**RAW DATA:**

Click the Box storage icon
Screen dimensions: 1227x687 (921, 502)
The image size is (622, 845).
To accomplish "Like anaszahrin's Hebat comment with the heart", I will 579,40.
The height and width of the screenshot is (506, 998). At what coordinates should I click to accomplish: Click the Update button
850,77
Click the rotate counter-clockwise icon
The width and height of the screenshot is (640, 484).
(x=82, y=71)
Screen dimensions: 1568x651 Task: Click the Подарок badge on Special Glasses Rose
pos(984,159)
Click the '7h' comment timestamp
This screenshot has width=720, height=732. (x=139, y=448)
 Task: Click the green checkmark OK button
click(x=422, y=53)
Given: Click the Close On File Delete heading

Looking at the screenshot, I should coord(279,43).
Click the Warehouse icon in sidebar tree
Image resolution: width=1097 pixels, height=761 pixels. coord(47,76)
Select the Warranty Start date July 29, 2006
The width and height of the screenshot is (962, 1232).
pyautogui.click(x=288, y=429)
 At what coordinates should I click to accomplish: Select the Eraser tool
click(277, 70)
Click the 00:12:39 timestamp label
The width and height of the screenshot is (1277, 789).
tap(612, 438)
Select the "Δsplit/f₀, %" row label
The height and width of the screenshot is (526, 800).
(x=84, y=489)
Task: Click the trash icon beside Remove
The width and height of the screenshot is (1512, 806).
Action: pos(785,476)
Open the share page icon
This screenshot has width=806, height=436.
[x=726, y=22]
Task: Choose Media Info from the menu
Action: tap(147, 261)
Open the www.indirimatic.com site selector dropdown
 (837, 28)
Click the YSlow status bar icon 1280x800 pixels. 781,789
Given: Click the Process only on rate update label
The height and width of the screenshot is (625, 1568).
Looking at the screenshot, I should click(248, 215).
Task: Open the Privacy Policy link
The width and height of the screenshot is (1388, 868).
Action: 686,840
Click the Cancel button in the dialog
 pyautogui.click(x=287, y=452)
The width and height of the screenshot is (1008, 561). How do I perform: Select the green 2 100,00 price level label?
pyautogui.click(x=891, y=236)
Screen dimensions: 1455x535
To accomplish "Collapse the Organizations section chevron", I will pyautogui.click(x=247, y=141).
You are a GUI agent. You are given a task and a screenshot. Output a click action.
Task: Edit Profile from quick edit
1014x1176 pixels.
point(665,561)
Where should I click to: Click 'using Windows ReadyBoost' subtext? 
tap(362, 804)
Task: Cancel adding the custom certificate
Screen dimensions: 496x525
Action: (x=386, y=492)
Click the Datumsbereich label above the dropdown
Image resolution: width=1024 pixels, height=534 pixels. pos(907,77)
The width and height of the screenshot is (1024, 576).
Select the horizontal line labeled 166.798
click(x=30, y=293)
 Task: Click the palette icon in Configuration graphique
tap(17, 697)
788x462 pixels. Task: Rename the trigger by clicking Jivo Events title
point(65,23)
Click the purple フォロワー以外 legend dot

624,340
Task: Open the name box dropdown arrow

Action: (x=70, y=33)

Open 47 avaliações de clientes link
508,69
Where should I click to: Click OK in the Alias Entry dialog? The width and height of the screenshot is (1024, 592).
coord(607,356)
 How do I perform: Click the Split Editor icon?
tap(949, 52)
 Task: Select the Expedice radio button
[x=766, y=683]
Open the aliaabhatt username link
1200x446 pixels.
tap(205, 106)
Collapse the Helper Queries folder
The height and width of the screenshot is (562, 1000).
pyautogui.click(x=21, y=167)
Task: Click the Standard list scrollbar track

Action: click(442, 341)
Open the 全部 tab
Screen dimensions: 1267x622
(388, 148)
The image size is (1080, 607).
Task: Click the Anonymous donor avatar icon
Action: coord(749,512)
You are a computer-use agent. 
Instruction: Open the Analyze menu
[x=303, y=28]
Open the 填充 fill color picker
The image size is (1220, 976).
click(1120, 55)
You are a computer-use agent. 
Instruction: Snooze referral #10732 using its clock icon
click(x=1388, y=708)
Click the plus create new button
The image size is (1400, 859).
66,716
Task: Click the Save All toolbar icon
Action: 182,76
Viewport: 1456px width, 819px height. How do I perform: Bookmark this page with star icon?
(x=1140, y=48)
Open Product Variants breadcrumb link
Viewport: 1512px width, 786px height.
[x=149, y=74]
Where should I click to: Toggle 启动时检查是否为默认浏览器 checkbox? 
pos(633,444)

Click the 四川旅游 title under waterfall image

**BRIEF:**
Give back each entry exactly as it was written.

**ANSWER BELOW:**
Click the Box storage icon
Screen dimensions: 1227x687 (921, 502)
The image size is (622, 845).
To accomplish "Like anaszahrin's Hebat comment with the heart", I will 579,40.
The height and width of the screenshot is (506, 998). At what coordinates should I click to accomplish: Click the Update button
850,77
Click the rotate counter-clockwise icon
The width and height of the screenshot is (640, 484).
(x=82, y=71)
Screen dimensions: 1568x651 Task: Click the Подарок badge on Special Glasses Rose
pos(984,159)
Click the '7h' comment timestamp
This screenshot has width=720, height=732. (x=139, y=448)
 Task: Click the green checkmark OK button
click(x=422, y=53)
Given: Click the Close On File Delete heading

Looking at the screenshot, I should coord(279,43).
Click the Warehouse icon in sidebar tree
Image resolution: width=1097 pixels, height=761 pixels. coord(47,76)
Select the Warranty Start date July 29, 2006
The width and height of the screenshot is (962, 1232).
pyautogui.click(x=288, y=429)
 At what coordinates should I click to accomplish: Select the Eraser tool
click(277, 70)
Click the 00:12:39 timestamp label
The width and height of the screenshot is (1277, 789).
tap(612, 438)
Select the "Δsplit/f₀, %" row label
The height and width of the screenshot is (526, 800).
(x=84, y=489)
Task: Click the trash icon beside Remove
The width and height of the screenshot is (1512, 806).
Action: pos(785,476)
Open the share page icon
This screenshot has width=806, height=436.
[x=726, y=22]
Task: Choose Media Info from the menu
Action: tap(147, 261)
Open the www.indirimatic.com site selector dropdown
 (837, 28)
Click the YSlow status bar icon 1280x800 pixels. 781,789
Given: Click the Process only on rate update label
The height and width of the screenshot is (625, 1568).
Looking at the screenshot, I should click(248, 215).
Task: Open the Privacy Policy link
The width and height of the screenshot is (1388, 868).
Action: 686,840
Click the Cancel button in the dialog
 pyautogui.click(x=287, y=452)
The width and height of the screenshot is (1008, 561). How do I perform: Select the green 2 100,00 price level label?
pyautogui.click(x=891, y=236)
Screen dimensions: 1455x535
To accomplish "Collapse the Organizations section chevron", I will pyautogui.click(x=247, y=141).
You are a GUI agent. You are given a task and a screenshot. Output a click action.
Task: Edit Profile from quick edit
1014x1176 pixels.
point(665,561)
Where should I click to: Click 'using Windows ReadyBoost' subtext? 
tap(362, 804)
Task: Cancel adding the custom certificate
Screen dimensions: 496x525
Action: (x=386, y=492)
Click the Datumsbereich label above the dropdown
Image resolution: width=1024 pixels, height=534 pixels. pos(907,77)
The width and height of the screenshot is (1024, 576).
Select the horizontal line labeled 166.798
click(x=30, y=293)
 Task: Click the palette icon in Configuration graphique
tap(17, 697)
788x462 pixels. Task: Rename the trigger by clicking Jivo Events title
point(65,23)
Click the purple フォロワー以外 legend dot

624,340
Task: Open the name box dropdown arrow

Action: (x=70, y=33)

Open 47 avaliações de clientes link
508,69
Where should I click to: Click OK in the Alias Entry dialog? The width and height of the screenshot is (1024, 592).
coord(607,356)
 How do I perform: Click the Split Editor icon?
tap(949, 52)
 Task: Select the Expedice radio button
[x=766, y=683]
Open the aliaabhatt username link
1200x446 pixels.
tap(205, 106)
Collapse the Helper Queries folder
The height and width of the screenshot is (562, 1000).
pyautogui.click(x=21, y=167)
Task: Click the Standard list scrollbar track

Action: click(442, 341)
Open the 全部 tab
Screen dimensions: 1267x622
(388, 148)
The image size is (1080, 607).
Task: Click the Anonymous donor avatar icon
Action: coord(749,512)
You are a computer-use agent. 
Instruction: Open the Analyze menu
[x=303, y=28]
Open the 填充 fill color picker
The image size is (1220, 976).
click(1120, 55)
You are a computer-use agent. 
Instruction: Snooze referral #10732 using its clock icon
click(x=1388, y=708)
Click the plus create new button
The image size is (1400, 859).
66,716
Task: Click the Save All toolbar icon
Action: 182,76
Viewport: 1456px width, 819px height. How do I perform: Bookmark this page with star icon?
(x=1140, y=48)
Open Product Variants breadcrumb link
Viewport: 1512px width, 786px height.
[x=149, y=74]
Where should I click to: Toggle 启动时检查是否为默认浏览器 checkbox? 
pos(633,444)

Click the 四川旅游 title under waterfall image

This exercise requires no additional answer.